* **Actions to take**
1. Do the statements below agree with the studio blog post? Answer yes or no for each and quote the words of the post that decide it.
(a) The rented studio in Ajo, Arizona measures 350 square feet.
(b) The couple chose to convert a big warehouse into live/work space.
(c) The largest garage at the Oracle house has a 12-foot ceiling.
2. Quote the studio blog post from "Yes, I tweet." up to and including "with a suggestion.".

* **Source excerpt**
──────────────────────────────
Wednesday, April 29, 2009

What is in Your Studio?

I just responded to a request by Steve Doherty at American Artist for input on Artist Studios. Apparently he's going to produce a magazine article on the subject. I got the request via Twitter.

Yes, I tweet. I admit it. Not too much. But I am kind of getting the hang of it and can see where it could be useful. For example, I posed the question of how to deal with finishing a concrete floor and got several good suggestions. I tweeted about the pack rat living in my studio wall, and got one back from a follower wanting advice once I figured out how to get rid of my pack rat. So I tweeted her back with a suggestion.

Anyway, I took a lot of time answering the tweet from American Artist. Studio space; how you get it, how you keep it, how you manage it, is close to my heart. Here's my answer:

I got your tweet, and thought I'd put my 2 cents in. This is a great subject and one critical to every artist, as you know.

I've had many studios over the years. The worst was none at all, seconded by the top of a washer and dryer. I'm currently moving studios. So designing my new space is something at the forefront of my mind. The sooner it's done, the sooner I can get back to painting.

Most recently, I've been renting a studio space in an historic plaza in Ajo, Arizona. It's 350 sq. feet, with wonderful light. I've been thrilled, as it's the best I've had in years. However, it's been strictly temporary. At the whim of the landlord. The whole plaza is going to be renovated and there's no telling when I'll be booted out. In addition, there's barely any electricity (it's jerry rigged), and the bathroom is at the bottom of a very steep flight of stairs, when it's open. When it's closed, I'm SOL.

To digress a bit. I picked up a book by Eric Rudd a year or so ago. The Art Studio/Loft Manual was an eye opening read. I decided then and there, that the only way to have the security of a permanent studio space would be to own it. My husband and I started looking. We are working on a project about US Route 89, which runs from Mexico to Canada. (If you're interested, it's ). Anyway, our parameters for looking were anywhere on or close to US 89 from Utah south. (North is too cold).

What I wanted at first was a big warehouse we could convert to live/work space. We looked at a few places. Decided at this stage of the game, it would be too much to take on, too much time away from work, and too expensive. So then we looked at houses. North of Salt Lake, Salt Lake, the small towns going south of Salt Lake. Flagstaff, the Verde Valley. It's not so easy to find something workable in our price range. I wanted at least 500 sq. ft. for my studio. Jim needs space for his office (he's a landscape photographer).

We finally found it! A tiny 1 bedroom, 1 bathroom house in Oracle, AZ, north of Tucson, just off Hwy 77, which is historic Route 89. The house itself is quite quirky. has 4 garages! The largest is an end to end oversized 2 car garage, finished inside, with a 10' high ceiling. This is becoming my space. It's about 500 sq. ft., with an additional 100 sq. ft. room with a sink and enclosed toilet.
──────────────────────────────
* **Given information**
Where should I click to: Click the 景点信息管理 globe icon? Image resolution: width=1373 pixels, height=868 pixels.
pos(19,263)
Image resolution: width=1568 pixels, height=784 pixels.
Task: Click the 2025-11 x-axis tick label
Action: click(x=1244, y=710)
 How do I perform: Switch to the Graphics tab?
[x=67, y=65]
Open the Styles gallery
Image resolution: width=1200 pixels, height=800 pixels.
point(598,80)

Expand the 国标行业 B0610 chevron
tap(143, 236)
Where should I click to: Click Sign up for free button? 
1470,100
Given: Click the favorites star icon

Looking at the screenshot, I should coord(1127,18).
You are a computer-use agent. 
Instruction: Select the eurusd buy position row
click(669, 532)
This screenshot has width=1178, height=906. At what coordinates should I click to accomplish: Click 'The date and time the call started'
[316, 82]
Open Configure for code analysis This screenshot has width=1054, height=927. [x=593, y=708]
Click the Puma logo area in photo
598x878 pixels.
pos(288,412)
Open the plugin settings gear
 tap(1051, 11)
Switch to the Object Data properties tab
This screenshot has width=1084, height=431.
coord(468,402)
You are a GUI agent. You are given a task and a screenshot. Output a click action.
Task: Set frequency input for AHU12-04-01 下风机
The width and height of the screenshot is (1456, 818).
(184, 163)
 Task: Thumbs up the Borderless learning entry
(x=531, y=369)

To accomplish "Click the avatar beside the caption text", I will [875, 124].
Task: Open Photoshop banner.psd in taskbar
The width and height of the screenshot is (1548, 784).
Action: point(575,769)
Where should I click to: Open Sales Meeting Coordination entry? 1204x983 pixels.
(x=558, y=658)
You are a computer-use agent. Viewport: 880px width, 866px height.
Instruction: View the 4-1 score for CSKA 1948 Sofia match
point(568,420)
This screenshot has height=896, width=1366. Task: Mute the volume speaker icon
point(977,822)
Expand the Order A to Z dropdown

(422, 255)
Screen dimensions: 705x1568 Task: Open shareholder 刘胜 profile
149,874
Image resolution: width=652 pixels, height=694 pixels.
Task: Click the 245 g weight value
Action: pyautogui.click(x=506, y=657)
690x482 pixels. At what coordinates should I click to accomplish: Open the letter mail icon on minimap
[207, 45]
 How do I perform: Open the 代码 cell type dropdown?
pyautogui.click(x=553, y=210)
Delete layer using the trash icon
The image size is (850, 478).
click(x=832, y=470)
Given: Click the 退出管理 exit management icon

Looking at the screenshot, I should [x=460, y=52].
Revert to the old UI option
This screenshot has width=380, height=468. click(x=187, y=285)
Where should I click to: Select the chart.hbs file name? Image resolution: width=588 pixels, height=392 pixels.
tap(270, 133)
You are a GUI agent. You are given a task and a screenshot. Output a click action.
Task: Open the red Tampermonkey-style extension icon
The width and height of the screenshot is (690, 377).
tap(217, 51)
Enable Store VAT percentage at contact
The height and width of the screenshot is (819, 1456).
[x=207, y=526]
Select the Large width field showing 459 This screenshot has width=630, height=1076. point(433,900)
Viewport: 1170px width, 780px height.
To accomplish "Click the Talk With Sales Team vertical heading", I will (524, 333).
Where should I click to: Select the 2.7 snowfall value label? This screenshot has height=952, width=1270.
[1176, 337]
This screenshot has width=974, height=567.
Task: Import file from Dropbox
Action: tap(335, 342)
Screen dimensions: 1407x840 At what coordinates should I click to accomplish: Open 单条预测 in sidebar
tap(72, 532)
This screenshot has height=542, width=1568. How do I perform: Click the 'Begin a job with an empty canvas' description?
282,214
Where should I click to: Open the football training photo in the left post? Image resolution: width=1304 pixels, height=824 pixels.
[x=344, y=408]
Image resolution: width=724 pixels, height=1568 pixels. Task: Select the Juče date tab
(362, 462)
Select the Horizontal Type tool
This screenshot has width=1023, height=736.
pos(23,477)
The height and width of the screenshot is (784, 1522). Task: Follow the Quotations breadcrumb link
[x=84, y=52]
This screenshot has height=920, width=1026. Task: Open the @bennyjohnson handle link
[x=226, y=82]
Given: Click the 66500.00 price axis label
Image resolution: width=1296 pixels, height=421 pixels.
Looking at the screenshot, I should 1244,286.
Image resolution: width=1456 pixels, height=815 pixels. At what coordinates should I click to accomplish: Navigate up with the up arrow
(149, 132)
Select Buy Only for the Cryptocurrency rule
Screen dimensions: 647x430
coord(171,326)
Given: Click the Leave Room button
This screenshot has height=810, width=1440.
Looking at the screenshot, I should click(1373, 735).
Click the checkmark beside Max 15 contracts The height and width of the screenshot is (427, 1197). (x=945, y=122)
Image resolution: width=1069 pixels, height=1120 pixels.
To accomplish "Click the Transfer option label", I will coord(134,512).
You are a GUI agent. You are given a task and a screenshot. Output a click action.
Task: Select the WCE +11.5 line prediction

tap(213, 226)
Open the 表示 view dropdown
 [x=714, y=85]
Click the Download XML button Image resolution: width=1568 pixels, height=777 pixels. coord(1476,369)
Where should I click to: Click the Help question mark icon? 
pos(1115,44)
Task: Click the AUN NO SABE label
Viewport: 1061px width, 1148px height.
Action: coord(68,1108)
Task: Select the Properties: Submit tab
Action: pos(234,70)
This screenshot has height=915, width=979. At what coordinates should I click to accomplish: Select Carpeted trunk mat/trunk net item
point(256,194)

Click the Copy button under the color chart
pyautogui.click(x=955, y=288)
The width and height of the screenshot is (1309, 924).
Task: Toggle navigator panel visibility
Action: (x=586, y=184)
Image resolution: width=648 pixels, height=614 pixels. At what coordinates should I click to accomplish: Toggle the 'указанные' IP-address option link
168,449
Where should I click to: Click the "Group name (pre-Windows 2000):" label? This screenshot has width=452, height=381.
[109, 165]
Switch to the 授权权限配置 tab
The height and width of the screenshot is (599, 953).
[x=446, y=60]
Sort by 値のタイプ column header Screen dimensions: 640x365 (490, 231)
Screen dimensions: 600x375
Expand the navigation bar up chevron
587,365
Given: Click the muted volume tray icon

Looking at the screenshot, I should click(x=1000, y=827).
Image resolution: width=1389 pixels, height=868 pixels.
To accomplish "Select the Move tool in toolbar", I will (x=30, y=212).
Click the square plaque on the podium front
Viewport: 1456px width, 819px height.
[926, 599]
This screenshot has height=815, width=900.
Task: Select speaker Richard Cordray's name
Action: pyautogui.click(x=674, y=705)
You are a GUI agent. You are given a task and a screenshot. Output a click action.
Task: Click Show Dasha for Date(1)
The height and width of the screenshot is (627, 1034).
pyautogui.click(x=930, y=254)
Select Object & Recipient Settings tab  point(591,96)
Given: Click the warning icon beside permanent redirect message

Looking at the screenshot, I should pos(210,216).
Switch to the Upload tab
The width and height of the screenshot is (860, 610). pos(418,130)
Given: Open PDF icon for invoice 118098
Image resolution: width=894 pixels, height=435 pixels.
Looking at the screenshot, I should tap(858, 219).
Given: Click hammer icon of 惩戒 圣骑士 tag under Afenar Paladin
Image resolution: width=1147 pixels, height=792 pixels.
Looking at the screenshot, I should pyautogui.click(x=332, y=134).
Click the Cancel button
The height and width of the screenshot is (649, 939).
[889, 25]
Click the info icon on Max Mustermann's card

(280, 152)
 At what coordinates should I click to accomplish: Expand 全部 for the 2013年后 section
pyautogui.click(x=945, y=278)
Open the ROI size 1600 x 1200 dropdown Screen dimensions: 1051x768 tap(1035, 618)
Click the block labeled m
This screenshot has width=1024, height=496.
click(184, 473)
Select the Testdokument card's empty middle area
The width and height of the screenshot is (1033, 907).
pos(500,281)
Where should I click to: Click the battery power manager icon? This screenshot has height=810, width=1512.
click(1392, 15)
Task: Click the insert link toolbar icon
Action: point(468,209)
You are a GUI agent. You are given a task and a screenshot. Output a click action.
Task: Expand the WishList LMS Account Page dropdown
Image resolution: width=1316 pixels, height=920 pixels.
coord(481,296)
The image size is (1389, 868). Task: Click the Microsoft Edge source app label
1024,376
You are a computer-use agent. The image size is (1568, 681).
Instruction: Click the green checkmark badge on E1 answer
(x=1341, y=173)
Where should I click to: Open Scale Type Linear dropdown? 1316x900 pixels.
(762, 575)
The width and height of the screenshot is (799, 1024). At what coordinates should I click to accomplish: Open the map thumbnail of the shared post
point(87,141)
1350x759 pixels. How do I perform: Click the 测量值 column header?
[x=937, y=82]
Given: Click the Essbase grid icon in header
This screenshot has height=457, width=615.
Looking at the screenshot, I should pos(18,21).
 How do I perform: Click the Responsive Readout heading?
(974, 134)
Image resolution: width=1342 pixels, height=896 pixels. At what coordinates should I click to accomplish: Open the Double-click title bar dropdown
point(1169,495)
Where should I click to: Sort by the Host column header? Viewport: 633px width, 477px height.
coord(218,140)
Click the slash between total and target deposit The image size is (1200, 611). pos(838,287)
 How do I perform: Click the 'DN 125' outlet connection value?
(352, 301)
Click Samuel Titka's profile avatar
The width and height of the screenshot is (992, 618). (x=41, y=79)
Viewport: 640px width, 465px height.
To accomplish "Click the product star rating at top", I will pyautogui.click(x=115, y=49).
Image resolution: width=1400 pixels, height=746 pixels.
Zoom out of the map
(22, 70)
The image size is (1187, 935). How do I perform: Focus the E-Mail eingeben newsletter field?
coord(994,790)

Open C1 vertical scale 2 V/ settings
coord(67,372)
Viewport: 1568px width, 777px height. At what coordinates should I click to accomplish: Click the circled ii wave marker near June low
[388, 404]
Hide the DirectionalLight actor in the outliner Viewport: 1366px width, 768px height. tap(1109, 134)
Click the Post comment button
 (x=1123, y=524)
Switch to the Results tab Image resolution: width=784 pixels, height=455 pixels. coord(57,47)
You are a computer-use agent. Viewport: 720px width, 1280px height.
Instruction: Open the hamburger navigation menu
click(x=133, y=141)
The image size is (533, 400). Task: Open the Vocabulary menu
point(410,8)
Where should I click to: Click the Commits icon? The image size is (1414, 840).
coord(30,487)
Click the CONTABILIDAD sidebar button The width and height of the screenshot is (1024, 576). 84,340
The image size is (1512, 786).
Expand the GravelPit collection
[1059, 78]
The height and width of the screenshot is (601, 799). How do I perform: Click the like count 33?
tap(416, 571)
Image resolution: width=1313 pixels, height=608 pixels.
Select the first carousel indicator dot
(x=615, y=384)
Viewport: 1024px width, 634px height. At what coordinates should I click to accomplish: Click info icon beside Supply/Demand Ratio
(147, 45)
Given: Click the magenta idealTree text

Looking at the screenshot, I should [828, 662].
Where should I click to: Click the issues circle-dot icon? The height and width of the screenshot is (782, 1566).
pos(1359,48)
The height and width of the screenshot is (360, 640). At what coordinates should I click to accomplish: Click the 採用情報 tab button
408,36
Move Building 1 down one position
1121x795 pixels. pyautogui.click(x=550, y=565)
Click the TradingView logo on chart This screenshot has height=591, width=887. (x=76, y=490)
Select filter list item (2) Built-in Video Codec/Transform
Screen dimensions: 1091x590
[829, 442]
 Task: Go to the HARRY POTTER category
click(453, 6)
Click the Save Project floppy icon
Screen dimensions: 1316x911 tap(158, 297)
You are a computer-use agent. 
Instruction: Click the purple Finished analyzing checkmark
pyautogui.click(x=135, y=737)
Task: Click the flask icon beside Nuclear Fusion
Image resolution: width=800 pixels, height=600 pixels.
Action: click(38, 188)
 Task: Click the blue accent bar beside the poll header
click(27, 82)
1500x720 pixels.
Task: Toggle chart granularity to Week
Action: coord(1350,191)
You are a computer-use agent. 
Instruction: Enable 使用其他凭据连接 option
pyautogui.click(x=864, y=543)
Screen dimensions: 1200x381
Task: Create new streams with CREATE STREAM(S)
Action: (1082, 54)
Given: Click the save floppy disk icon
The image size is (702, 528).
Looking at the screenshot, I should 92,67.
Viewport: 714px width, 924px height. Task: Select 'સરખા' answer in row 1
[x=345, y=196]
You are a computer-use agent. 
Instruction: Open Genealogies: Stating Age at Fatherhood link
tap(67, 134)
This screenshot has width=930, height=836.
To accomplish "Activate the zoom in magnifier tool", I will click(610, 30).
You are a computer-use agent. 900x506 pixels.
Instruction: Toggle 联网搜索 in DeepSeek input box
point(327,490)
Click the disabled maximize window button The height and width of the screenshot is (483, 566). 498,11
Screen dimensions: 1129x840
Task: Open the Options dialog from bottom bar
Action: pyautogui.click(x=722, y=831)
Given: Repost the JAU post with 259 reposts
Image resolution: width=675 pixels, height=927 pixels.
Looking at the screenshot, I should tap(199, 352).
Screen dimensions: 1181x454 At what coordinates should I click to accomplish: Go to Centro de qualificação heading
──────────────────────────────
* **Answers to the problems**
1.
(a) Yes: "It's 350 sq. feet, with wonderful light."
(b) No: "Decided at this stage of the game, it would be too much to take on, too much time away from work, and too expensive."
(c) No: "with a 10' high ceiling."

2.
Yes, I tweet. I admit it. Not too much. But I am kind of getting the hang of it and can see where it could be useful. For example, I posed the question of how to deal with finishing a concrete floor and got several good suggestions. I tweeted about the pack rat living in my studio wall, and got one back from a follower wanting advice once I figured out how to get rid of my pack rat. So I tweeted her back with a suggestion.